Go: x/playground: serving 502 errors

Created on 19 Apr 2020  路  25Comments  路  Source: golang/go

I've been seeing a number of 502s on the playground just now.

Screen Shot 2020-04-19 at 1 16 14 PM

(Hope it wasn't my fault!)

/cc @toothrot

NeedsInvestigation

Most helpful comment

After clearing up the concurrency issues, and modifying the frontend health check, the latest series of metrics and load testing provided us the results we were looking for:

image

I performed a load test of a trivial program to figure out how the sandbox scaled.

  • The container pool can be exhausted without using very much CPU

    • CPU intensive programs would have a different footprint, but forget that for a moment

  • /healthz is a proxy for how long we have to wait for a container. Seeing that histogram go up, and eventually cause an instance to be unhealthy, tells us that we can do a better job of CPU utilization here.

    • As expected, the vast majority of our load (6 QPS) in steady state is from healthz requests

  • The instance group manager is set to scale up instances after 50% CPU utilization, which is hard to hit on the sandboxes from high usage of trivial programs (which I expect most of our traffic is).

https://golang.org/cl/229980 adds container creation time metrics. Locally, it takes about 600ms to 1s to create a container. That means it could take as long as 8s to recover from 8 requests.

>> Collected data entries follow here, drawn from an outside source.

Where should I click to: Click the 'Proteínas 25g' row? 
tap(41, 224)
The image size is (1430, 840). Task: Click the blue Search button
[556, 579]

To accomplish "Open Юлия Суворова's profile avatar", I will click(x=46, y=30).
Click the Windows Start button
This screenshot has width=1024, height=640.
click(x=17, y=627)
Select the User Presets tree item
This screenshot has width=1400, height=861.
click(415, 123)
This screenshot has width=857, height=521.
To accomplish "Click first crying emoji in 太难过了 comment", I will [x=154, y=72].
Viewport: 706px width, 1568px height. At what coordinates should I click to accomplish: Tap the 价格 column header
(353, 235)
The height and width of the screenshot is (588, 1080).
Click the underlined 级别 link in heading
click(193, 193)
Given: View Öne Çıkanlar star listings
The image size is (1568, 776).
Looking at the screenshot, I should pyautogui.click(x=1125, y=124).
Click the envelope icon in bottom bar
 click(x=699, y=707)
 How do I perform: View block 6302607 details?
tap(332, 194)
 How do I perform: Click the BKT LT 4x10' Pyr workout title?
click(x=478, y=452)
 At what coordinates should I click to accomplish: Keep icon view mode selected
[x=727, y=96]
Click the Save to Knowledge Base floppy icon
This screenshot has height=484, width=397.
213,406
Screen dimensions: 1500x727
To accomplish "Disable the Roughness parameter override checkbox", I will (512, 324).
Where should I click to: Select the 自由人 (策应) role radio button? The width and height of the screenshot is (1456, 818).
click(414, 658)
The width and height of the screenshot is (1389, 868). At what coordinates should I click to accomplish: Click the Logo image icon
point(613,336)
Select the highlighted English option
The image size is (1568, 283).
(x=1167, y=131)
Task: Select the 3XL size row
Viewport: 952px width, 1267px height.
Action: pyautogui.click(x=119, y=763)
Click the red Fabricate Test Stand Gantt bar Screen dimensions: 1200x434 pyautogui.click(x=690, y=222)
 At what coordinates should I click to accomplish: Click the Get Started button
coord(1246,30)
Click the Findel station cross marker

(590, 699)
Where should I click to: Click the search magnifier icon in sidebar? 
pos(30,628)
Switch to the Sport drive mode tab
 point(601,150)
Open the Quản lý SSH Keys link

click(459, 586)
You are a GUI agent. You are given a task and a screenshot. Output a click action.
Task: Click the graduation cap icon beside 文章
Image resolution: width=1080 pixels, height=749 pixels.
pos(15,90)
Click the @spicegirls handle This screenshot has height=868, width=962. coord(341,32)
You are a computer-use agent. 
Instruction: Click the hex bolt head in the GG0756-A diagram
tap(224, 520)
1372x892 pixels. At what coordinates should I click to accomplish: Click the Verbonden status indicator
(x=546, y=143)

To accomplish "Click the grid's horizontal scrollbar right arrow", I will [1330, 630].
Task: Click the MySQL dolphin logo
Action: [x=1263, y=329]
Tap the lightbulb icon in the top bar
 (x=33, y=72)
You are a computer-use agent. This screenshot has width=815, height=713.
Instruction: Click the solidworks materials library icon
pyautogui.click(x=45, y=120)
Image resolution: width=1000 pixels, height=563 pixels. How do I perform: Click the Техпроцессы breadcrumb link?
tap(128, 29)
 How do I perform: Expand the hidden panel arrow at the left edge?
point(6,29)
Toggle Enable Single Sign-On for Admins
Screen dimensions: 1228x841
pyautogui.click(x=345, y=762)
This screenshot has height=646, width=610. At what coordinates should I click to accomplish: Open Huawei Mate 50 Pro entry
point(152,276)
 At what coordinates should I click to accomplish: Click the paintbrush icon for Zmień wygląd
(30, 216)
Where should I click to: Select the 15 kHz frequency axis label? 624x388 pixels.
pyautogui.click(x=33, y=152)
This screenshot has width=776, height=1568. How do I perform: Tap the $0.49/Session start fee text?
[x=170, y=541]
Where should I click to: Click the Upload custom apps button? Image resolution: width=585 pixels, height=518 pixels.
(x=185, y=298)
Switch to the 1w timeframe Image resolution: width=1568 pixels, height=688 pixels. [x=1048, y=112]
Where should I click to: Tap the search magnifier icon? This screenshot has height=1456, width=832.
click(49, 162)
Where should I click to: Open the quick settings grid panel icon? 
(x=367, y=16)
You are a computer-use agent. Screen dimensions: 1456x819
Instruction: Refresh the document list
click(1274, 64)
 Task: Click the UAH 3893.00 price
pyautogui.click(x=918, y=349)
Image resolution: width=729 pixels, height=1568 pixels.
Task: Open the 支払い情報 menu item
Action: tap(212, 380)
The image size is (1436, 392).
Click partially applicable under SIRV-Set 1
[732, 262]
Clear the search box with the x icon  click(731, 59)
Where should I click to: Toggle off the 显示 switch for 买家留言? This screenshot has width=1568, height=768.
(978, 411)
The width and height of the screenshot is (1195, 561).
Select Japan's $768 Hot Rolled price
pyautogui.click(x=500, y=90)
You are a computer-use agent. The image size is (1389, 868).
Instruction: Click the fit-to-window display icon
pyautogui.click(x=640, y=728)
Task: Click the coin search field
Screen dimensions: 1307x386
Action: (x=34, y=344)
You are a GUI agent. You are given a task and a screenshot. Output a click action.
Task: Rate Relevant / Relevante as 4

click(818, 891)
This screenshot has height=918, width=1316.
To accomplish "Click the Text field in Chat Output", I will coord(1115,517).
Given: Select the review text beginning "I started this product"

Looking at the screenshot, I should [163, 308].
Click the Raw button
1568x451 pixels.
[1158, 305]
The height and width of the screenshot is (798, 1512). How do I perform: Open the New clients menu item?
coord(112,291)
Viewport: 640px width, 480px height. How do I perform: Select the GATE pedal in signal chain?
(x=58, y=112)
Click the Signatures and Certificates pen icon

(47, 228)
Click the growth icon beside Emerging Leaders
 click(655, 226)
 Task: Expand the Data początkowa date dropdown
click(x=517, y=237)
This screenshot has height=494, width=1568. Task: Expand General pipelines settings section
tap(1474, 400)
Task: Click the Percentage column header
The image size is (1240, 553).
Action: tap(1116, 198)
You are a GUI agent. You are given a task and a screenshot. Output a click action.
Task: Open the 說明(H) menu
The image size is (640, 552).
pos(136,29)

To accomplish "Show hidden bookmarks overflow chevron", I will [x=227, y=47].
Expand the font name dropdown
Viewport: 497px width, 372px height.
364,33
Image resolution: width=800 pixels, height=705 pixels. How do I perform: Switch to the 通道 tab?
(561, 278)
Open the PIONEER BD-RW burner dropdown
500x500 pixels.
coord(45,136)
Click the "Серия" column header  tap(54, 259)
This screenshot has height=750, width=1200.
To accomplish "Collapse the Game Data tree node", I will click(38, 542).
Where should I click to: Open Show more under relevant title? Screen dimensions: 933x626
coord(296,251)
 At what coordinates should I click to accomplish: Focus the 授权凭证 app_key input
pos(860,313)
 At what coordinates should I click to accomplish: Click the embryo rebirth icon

https://golang.org/cl/229981 addresses this issue by creating containers in parallel, allowing us to keep up with the request load. I'm expecting this to improve CPU utilization, hopefully triggering auto-scaling under load.

All 25 comments

I'll take a look this afternoon, but it just worked for me now on mobile. There are a couple more stability issues to resolve.

Change https://golang.org/cl/228438 mentions this issue: playground: show a meaningful error on build timeout

It looks like the sandbox instances are running out of memory. I'm investigating.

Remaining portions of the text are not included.